Bon nombre de candidats à une médaille olympique, dont Vincenzo Nibali par exemple, n’excluent pas de prendre part au Tour d’Italie avant d’arriver en forme durant le Tour de France et de garder son pic de forme jusqu’aux Olympiades. Enchaîner avec la Vuelta dans la foulée est irraisonnable, et tout simplement impossible dans l’ère moderne du sport cycliste. Faire l’impasse sur le Tour de France après le Giro est une solution réelle, mais, même s’il s’en est fallu de peu, personne n’a réussi à rééditer le doublé Giro-Vuelta depuis 2008 et les exploits d’Alberto Contador. “El Pistolero”, d’ailleurs, n’est absolument pas certain de se lancer à la conquête d’un quatrième sacre sur son tour national, comme il l’a déclaré lors de la présentation du tracé. Il a en effet avancé que « [son] cœur ne doit pas décider à la place de [ma] tête », et que « les bonifications et les arrivées assez raides ne [lui] conviennent pas très bien ». Alors, qui prendra bien le risque d’aller dépenser le reste de son énergie saisonnière sur une Vuelta sans véritable coupure après le Tour et les JO ?
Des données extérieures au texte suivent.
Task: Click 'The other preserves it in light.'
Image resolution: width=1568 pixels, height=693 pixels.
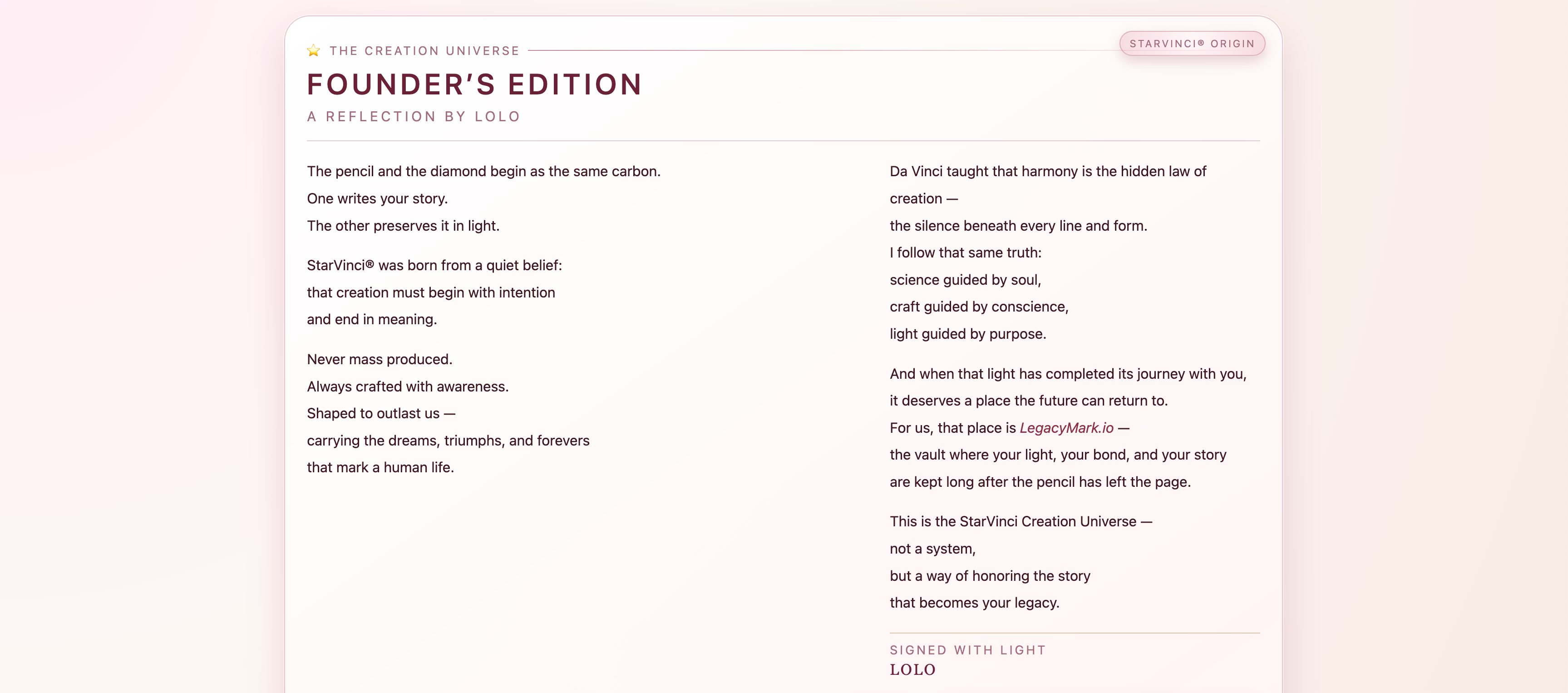Action: 403,226
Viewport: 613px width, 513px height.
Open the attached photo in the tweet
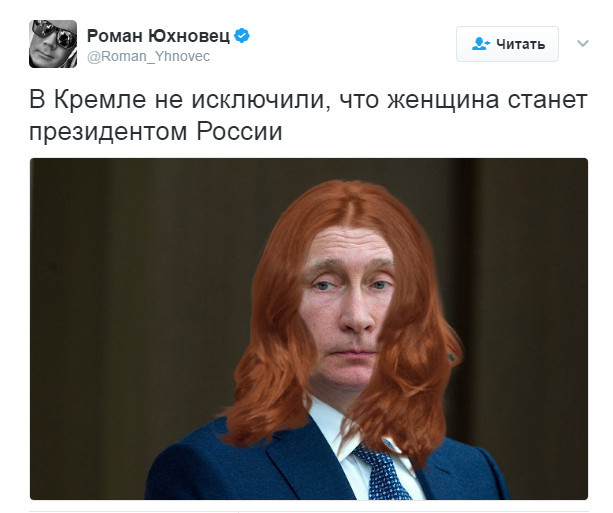(309, 329)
Une telle formule, enchaînant les arrivées en altitude les unes après les autres, reste propice aux Espagnols, qui prendront toujours un malin plaisir à ferrailler les uns contre les autres, au détriment d’une course qui aurait dû suivre la voie de l’an passé. Les excuses insistant sur le besoin d’alléger les distances et les difficultés sont réelles, oui. Une seule étape dépassera les 200 bornes en 2016, mais sera plus longue que n’importe quelle étape de 2015. Enfin, rien n’aurait empêché de supprimer une bonne partie des 160 kilomètres de plat menant à la Camperona pour y ajouter quelques trouvailles pour condenser la journée en moins de 150 kilomètres. Une simple suggestion parmi d’autres, pour rompre avec une certaine habitude stylistique qui remet sur la table des circuits finaux déjà vus, celui du Vivero à Bilbao, et les mêmes quarante derniers kilomètres qu’en 2013 pour atteindre Aramon Formigal. Les lacs de Covadonga, eux aussi, seront mis à l’honneur pour la vingtième fois en trente-trois ans. On pouvait attendre une bien meilleure mise en valeur des richesses du relief espagnol. Au lieu de ça, la facilité l’a emporté. Errare humanus est, persevare diabolicum.